Vijfenzeventig-drie, vijfenzeventig-vier

Voor de supermarkt staat een man in smoezelige kleren het Straatnieuws te verkopen.
Deze verkopers staan hier vaker, ik koop weleens een krantje bij ze. Ik heb met hen te doen; anders dan de meeste mensen hebben ze het kennelijk niet getroffen in het leven of waren ze niet in staat hun sores te overwinnen. Vorige week betaalde ik nog het dubbele voor zo'n krantje.
‘Goedemorgen, doe mij er maar een.’
‘Dank u beleefd, meneer,’ zegt hij en hij pakt het geld aan.
Bij het aanreiken van mijn Straatnieuws kijkt hij me een moment peinzend aan en wenst me nog een fijne dag. Ik groet hem en ga naar binnen.
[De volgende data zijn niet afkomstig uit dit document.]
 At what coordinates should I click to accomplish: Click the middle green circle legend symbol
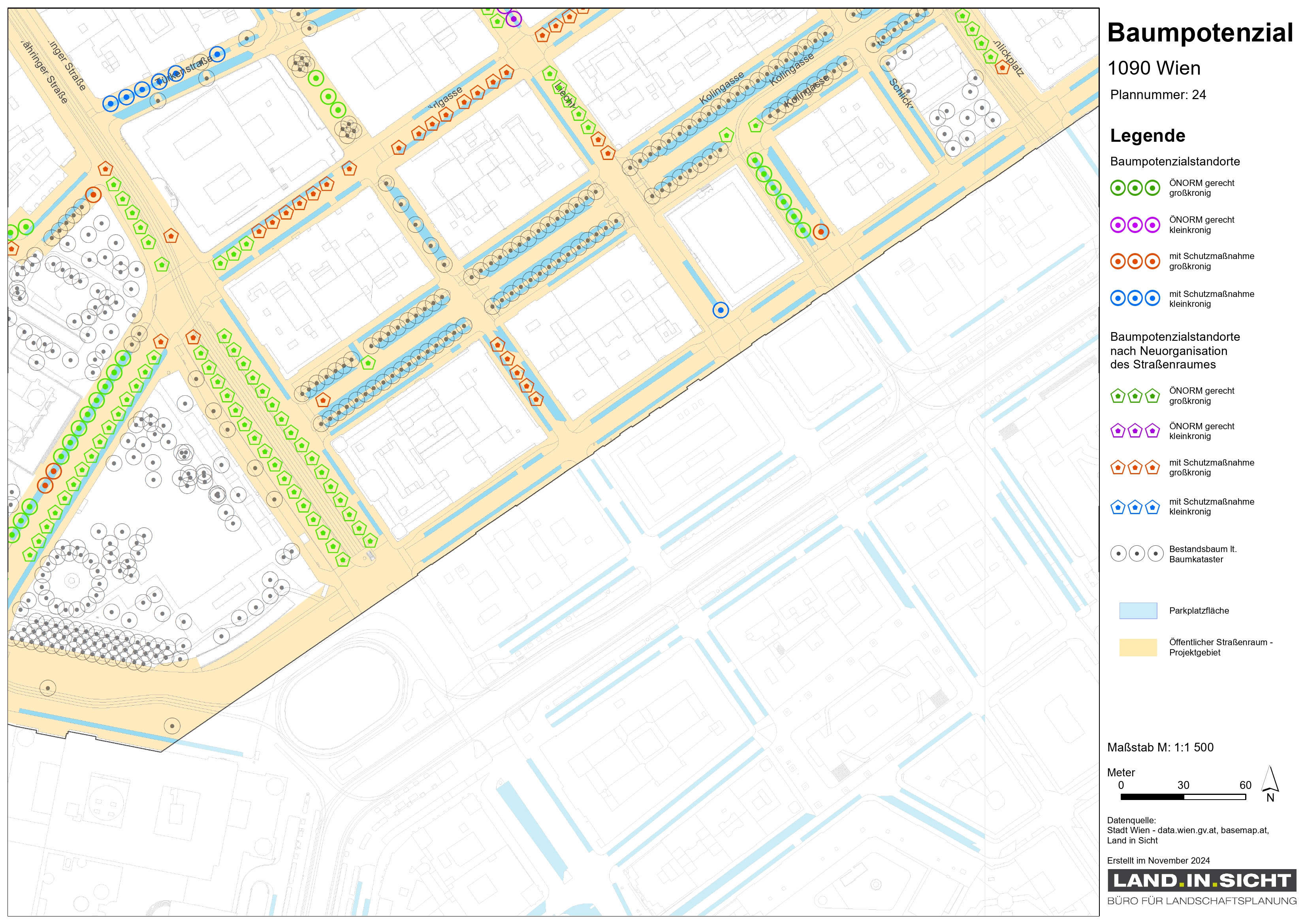(x=1135, y=188)
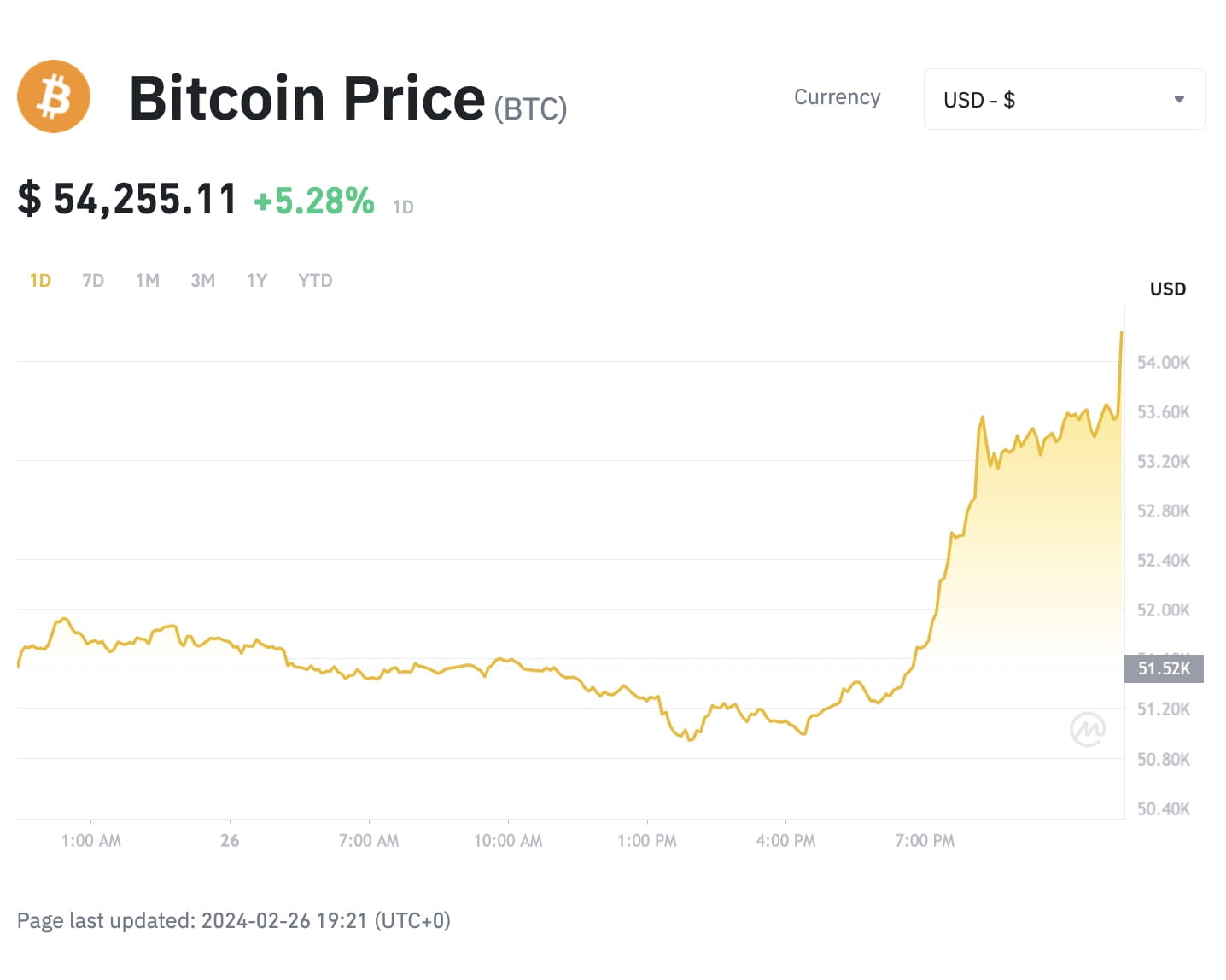The height and width of the screenshot is (980, 1226).
Task: Click the CoinMarketCap watermark on chart
Action: [1088, 728]
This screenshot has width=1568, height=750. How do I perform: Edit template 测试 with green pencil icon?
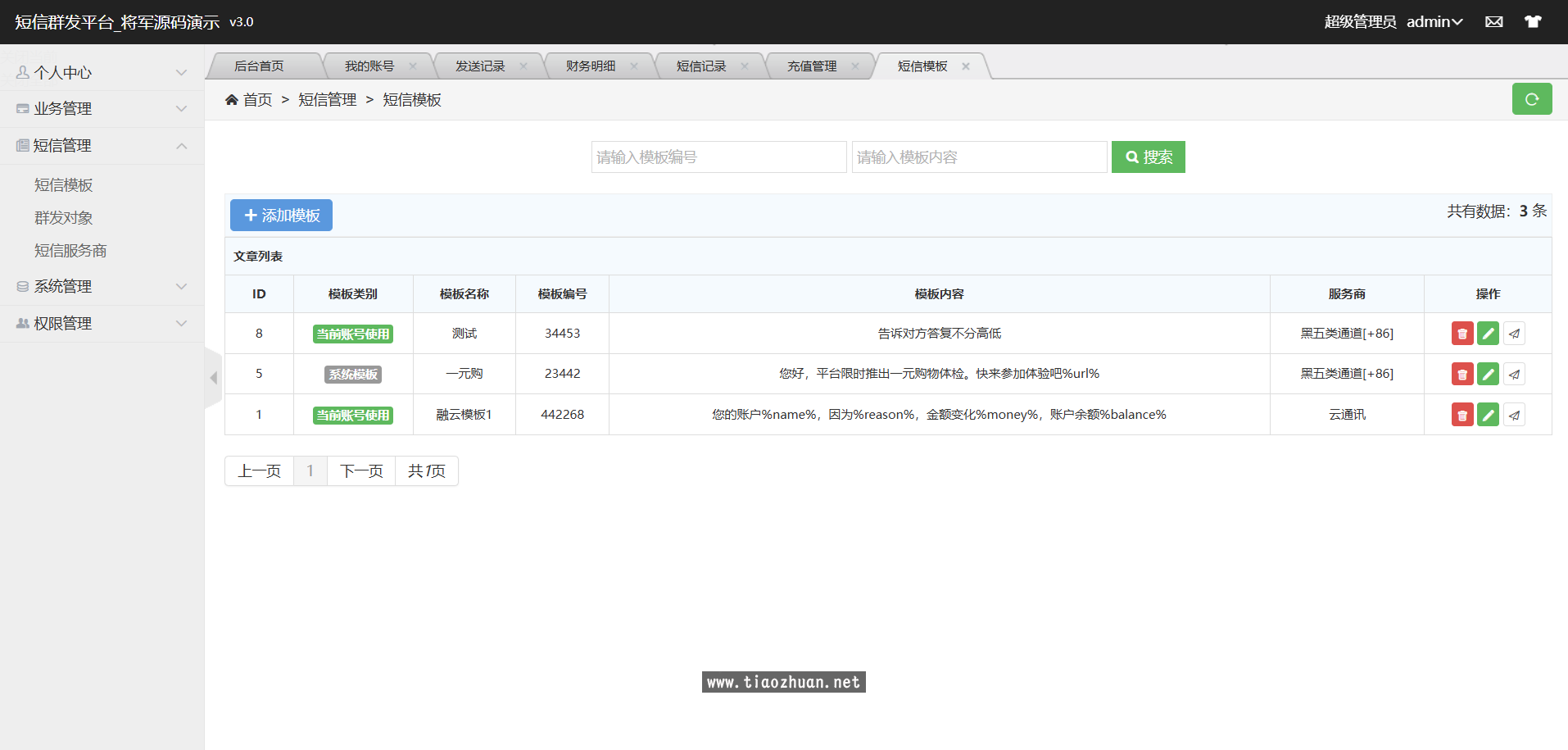coord(1489,333)
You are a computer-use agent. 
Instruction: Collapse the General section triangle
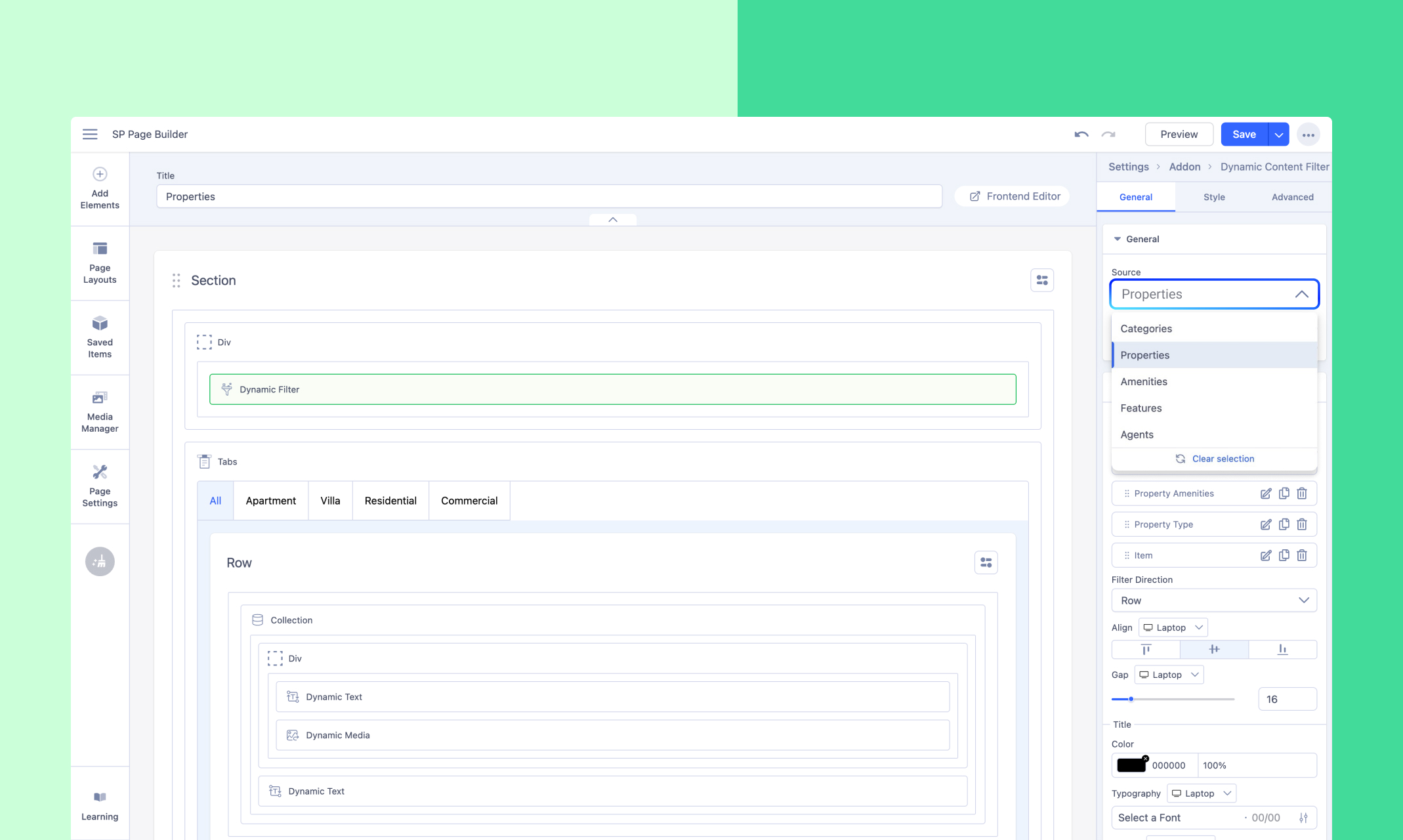1117,239
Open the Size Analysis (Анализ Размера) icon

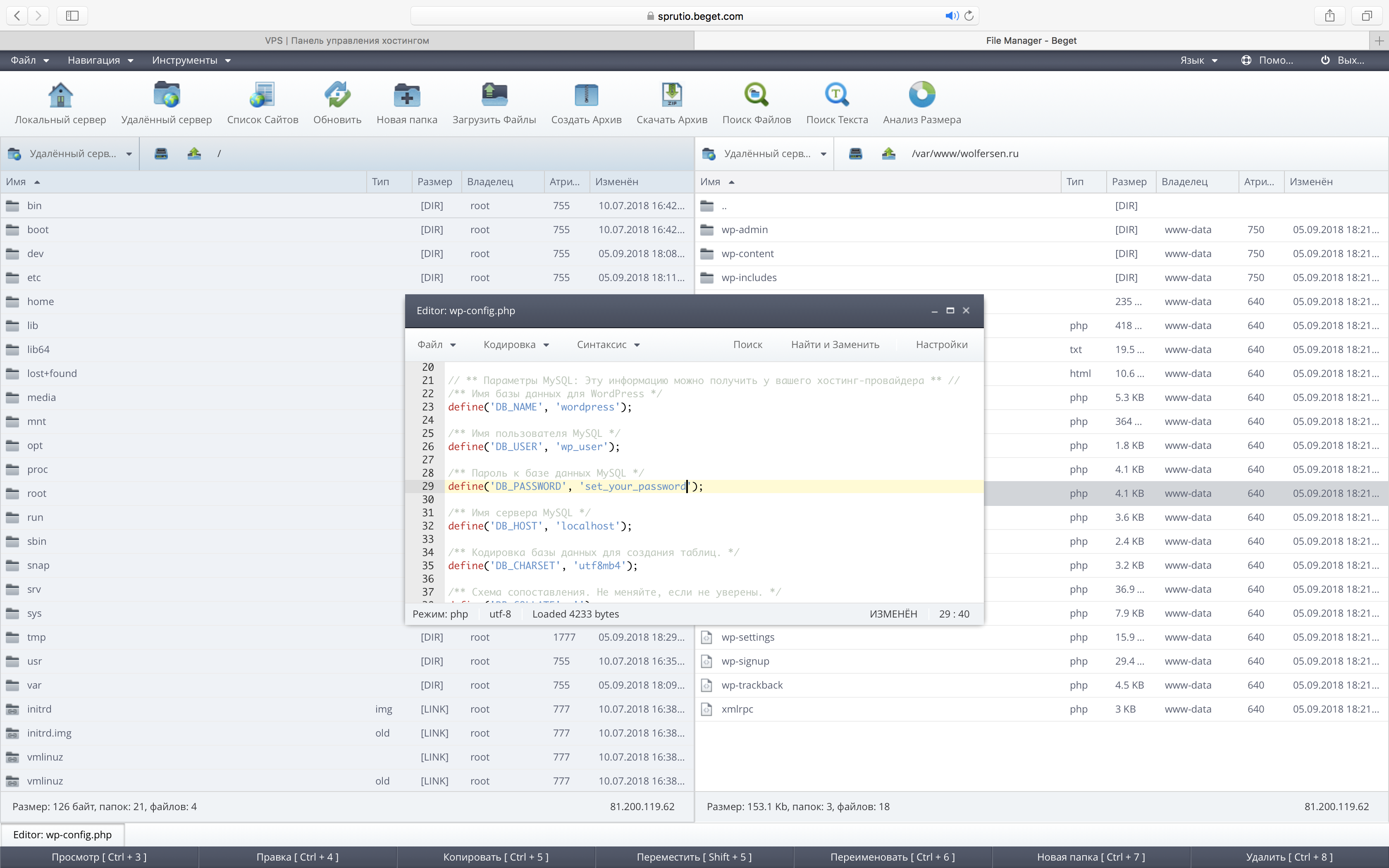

Bij het verlaten van de supermarkt knik ik naar de man. Hij knikt terug en als ik doorloop, hoor ik achter mij roepen: ‘Ouwe poep, hoor!’
Ik houd in en blijf even staan. Heb ik dat goed gehoord?
Ik draai me naar hem om en zie een grote grijns op zijn gezicht.
‘’t Harde, 1976. Weet je nog?’
Het kwartje valt niet meteen. Ja, in 1976 zat ik in ’t Harde. Militaire dienst.
‘Zat jij daar toen ook in dienst?’
‘Jazeker. 113 TD Herstelcompagnie. Zat jij niet bij de BeVo?’
‘Eh … ja.’
‘Enne, jij heet toch Badhemd?’
‘Dat klopt ook. Maar … , wie ben jij dan?’
Terwijl ik het vraag, schiet het me opeens te binnen.
‘Mollema,’ roepen we tegelijk.

Mollema was van Wielvoertuigen, ik zat bij het Bevoorradingspeloton. De BeVo had een magazijn met talloze onderdelen, ondergebracht in rijen vrachtwagens en opleggers met honderden laatjes. Ook was er een ruilbalie, waar dynamo’s, startmotoren en dat soort componenten werden ingeleverd en opgehaald.
Beelden van een ver verleden komen weer boven. Het uitgestrekte kazerneterrein naast het spoor en de snelweg aan de ene kant, de bossen van de Veluwe aan de andere kant. De werkplaats, het legeringsgebouw met de compagniesbar in de kelder.
’s Avonds in de compagniesbar had Mollema altijd het hoogste woord. Hij was daar grootverbruiker van leverworst en vooral van bier.
Als er iemand de bar binnenkwam, riep Mollema steevast: ‘Hoe lang nog?’
Meestal duurde het voor de ander nog langer dat hij kon afzwaaien dan voor Mollema, die dan ook prompt schreeuwde ‘Ouwe poep, hoor!’, gevolgd door een lachsalvo.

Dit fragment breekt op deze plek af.